▶ _Problem to work on_
If a line of the records contains the word "Task", list it.

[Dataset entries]
########################################

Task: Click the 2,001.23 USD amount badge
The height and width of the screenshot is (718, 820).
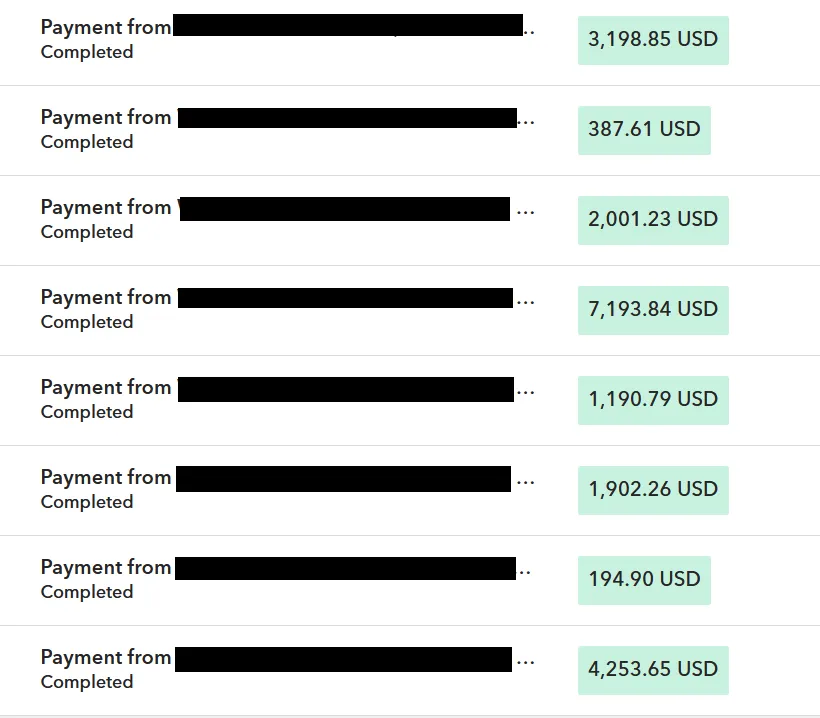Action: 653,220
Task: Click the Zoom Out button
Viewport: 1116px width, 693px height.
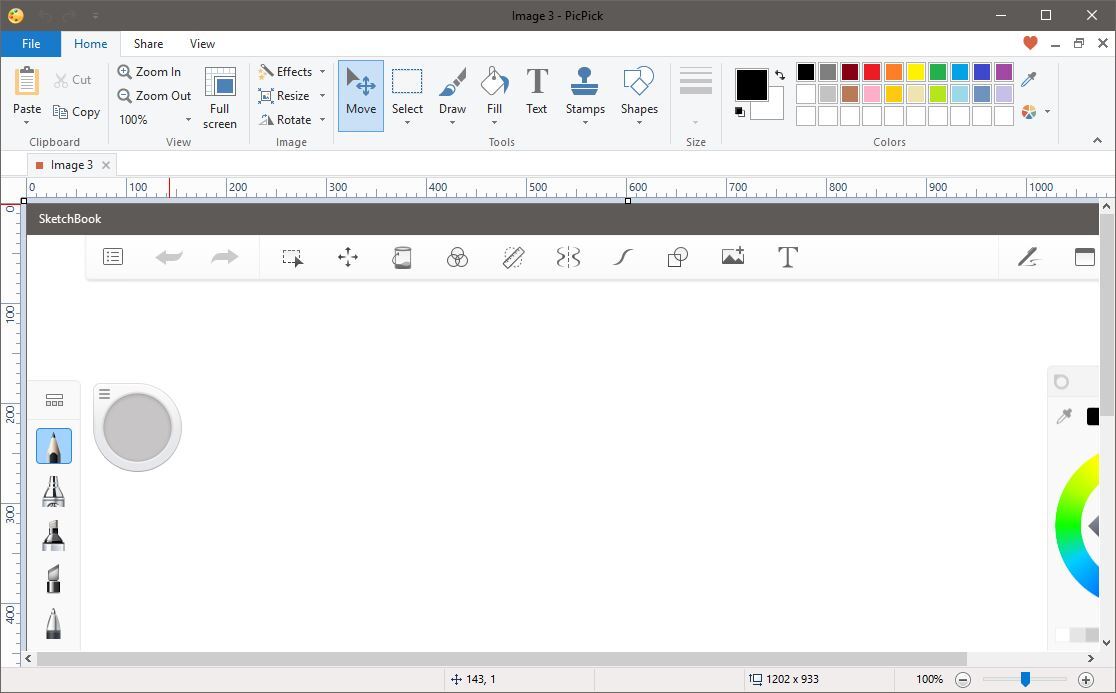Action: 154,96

########################################

▶ _Solved problem_
Task: Click the 2,001.23 USD amount badge
Task: Click the Zoom Out button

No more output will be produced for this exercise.